One of the benefits of working with older technologies was the limited set of defined failure modes. Yes, things broke, but you would pretty much know what broke at any given time, or you could find out quickly, because a lot of older systems failed in pretty much the same three ways over and over again.
As systems became more complex, the possible failures became more abundant. To try to fix this problem, we created monitoring tools to help us figure out what was going on in the guts of our software. We kept track of our application performance with monitoring data collection and time series analytics. This process was manageable for a while, but it quickly got out of hand.
Modern systems – with everything turning into open-source cloud-native microservices running on Kubernetes clusters – are extraordinarily complex. Further, they’re now being developed faster than ever. Between CI/CD, DevOps, agile development, and progressive delivery, the software delivery train is speeding up.
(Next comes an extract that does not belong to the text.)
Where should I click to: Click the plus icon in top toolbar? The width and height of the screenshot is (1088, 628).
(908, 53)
With these complex, distributed systems being developed at the speed of light, the possible failure modes are multiplying. When something fails, it’s no longer obvious what caused it. We cannot keep up with this by simply building better applications. Nothing is perfect, everything fails at some point, and the best thing we can do as developers is to make sure that when our software fails, it’s as easy as possible for us to fix it.
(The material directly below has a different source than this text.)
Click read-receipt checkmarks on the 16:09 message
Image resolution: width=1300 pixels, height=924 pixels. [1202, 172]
Unfortunately, many modern developers don’t know what their software’s failure modes are. In many cases, there are just too many. Further, sometimes we don’t even know that we don’t know. And this is dangerous. Unknown unknowns mean you won’t put effort into fixing the problem, because you don’t know it exists.
Standard monitoring – the kind that happens after release – cannot fix this problem. It can only track known unknowns. Tracking KPIs is only as useful as the KPIs themselves are relevant to the failure they’re trying to detect. Reporting performance is only as useful as that reporting accurately represents the internal state of your system. Your monitoring is only as useful as your system is monitor-able.
This concept of monitor-able-ness has a name: observability.
The key tools for implementing observability are metrics, logs, and tracing.
Metrics are a central part of any monitoring process, but even when you have the right ones, you’re necessarily limited by the constraints of linear time. People decide on metrics based on failures they’ve already found and fixed in the past. But there may be unknown unknowns: failures you haven’t seen before, and therefore can’t anticipate. Preemptively checking your metrics to find patterns is an option, but this isn’t a replacement for being able to come back quickly from a failure. In short, metrics are necessary, but not sufficient.
While metrics should be constantly tracked, you only look at logs when your metrics are showing something strange you’d like to investigate. They’re more specific and detailed than metrics, and they exist to show you what happened in each event. Having understandable, queryable, comprehensive logs is a significant component of what separates the observable from the non-observable system.
Tracing is really just a type of logging that’s designed to record the flow of a program’s execution. Typically, tracing is more granular than standard logging: while logs may say that a program installation failed, a trace will show you the specific exception that was thrown and when during the runtime it happened. Tracing is frequently used to detect latency issues or find out which of many microservices is not working. It’s especially useful for error detection in distributed systems, to such an extent that this use case has its own name: distributed tracing.
The biggest problem with all logging, including tracing, is that the volume of data storage becomes prohibitive, fast. Sampling is a possibility, as was implemented in Google’s Dapper project, but it’s not a perfect solution. For one thing, sampling is not easy or simple: different logs may need to be sampled in different ways and the sampling strategy will need to change over time. For another, sampling is too rigid for some use cases. So while it may be tempting to be like Google, using Google’s development processes is only reasonable for companies on the same order of magnitude as Google – if you’re smaller, you have much more flexibility.
Different companies implement observability differently. Some track dozens of metrics and some track only a few; some keep all their logs and some downsample them aggressively. Which solution works for you depends heavily on your company, your system, and your resources. But one thing is clear: observability is a real thing, it’s important, and systems that implement it from the get-go will be uniquely situated to spring back quickly from failure when it happens.